首はとても重要。脳とからだの連携部分でもあり、自律神経のお悩みのある方はだいたい首の動きに制限がある。

ところが、首をなめらかな状態でキープするのは難しい。瞬間的に戻すのは比較的簡単だが、「しばらくすると変化が戻る」ということが起こりやすい。

首の付け根は「固有受容体」と言って、全身のバランスをモニターする役割を担っている。たとえば、重心が右に傾けばそれをフォローするように、ほぼ同時に首が左にバランスする。それによって、頭を水平に保っているのだ。これはどんな精密な機械よりも素早く正確で、神秘的な機能である。

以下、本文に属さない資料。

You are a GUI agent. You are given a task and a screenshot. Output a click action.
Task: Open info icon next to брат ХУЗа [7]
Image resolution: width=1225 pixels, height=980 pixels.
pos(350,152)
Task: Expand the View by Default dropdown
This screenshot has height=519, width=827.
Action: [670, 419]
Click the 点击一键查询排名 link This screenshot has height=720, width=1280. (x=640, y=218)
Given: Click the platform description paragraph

言い換えれば、全身のゆがみが首に影響する。スポーツによる足の捻挫、手の突き指、そういった関節のつまりが首を緊張させている。それらがほどけていないと、それに引っ張られるように徐々に首はまたゆがんでくる。戻りやすいのは、そのためだ。全身のさまざまなゆがみのシワ寄せが、首に集中するのである。

頭のゆがみも首に影響するし、内臓の緊張も首に影響する。だから「首が痛い」というクライアントさんが来たとき、最初に首は施術しない。「なんでそんなところやっているの?」と思われるのだが、首に影響している別の箇所をほどいて、首の動きが変化するのをチェックしていく。足首を施術して、首の緊張がスコンと抜けることも多々あり、「えー、なんで?」と驚かれるのだが、それだけ首と全身は密接にリンクしているのである。

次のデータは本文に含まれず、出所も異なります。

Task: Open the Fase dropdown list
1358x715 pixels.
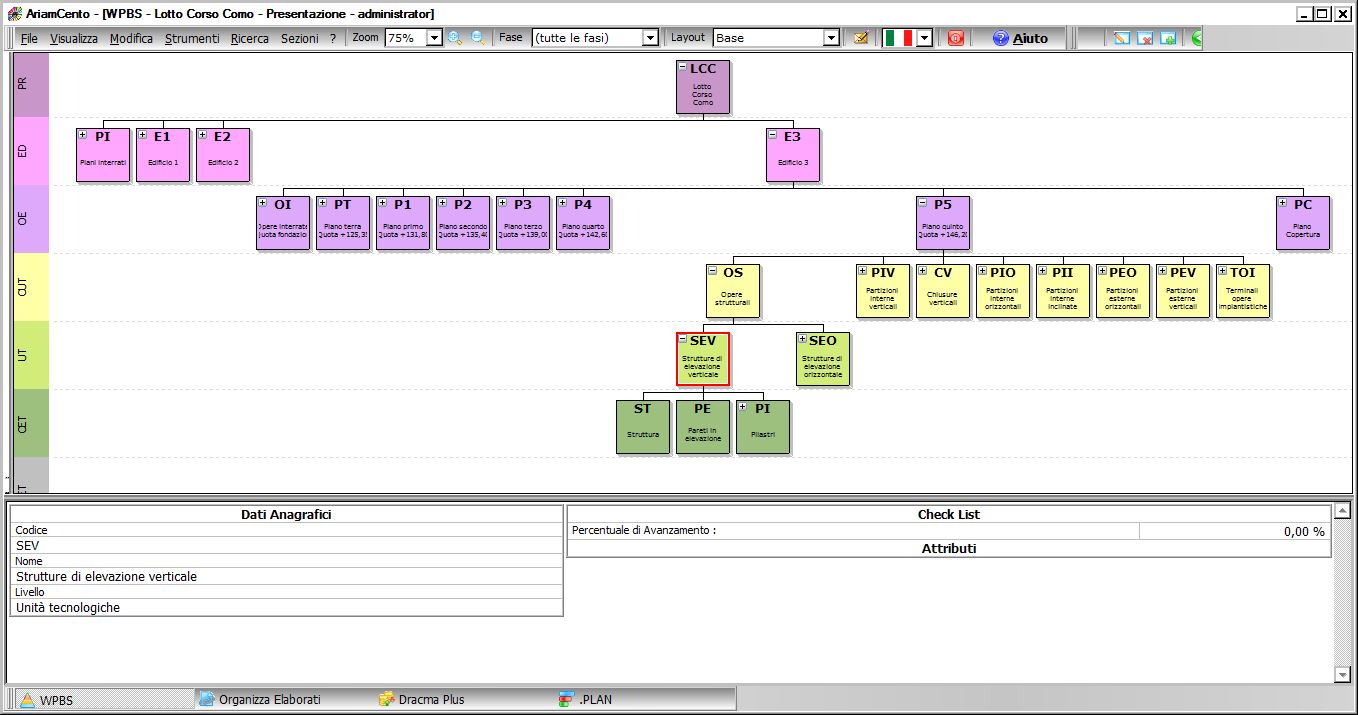Action: (x=650, y=38)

仕上げとして、直接的に首を軽く整える。あまり首はガチャガチャと動かさないほうが安全だし、自然にリカバリーしていく。ものすごく上手なカイロプラクターさんは首の施術だけで全身を良くできるけれど、僕は全身から首を整えていく方針。からだは全部でひとつなのだから、全体性を取り戻すのが大事だと思っております。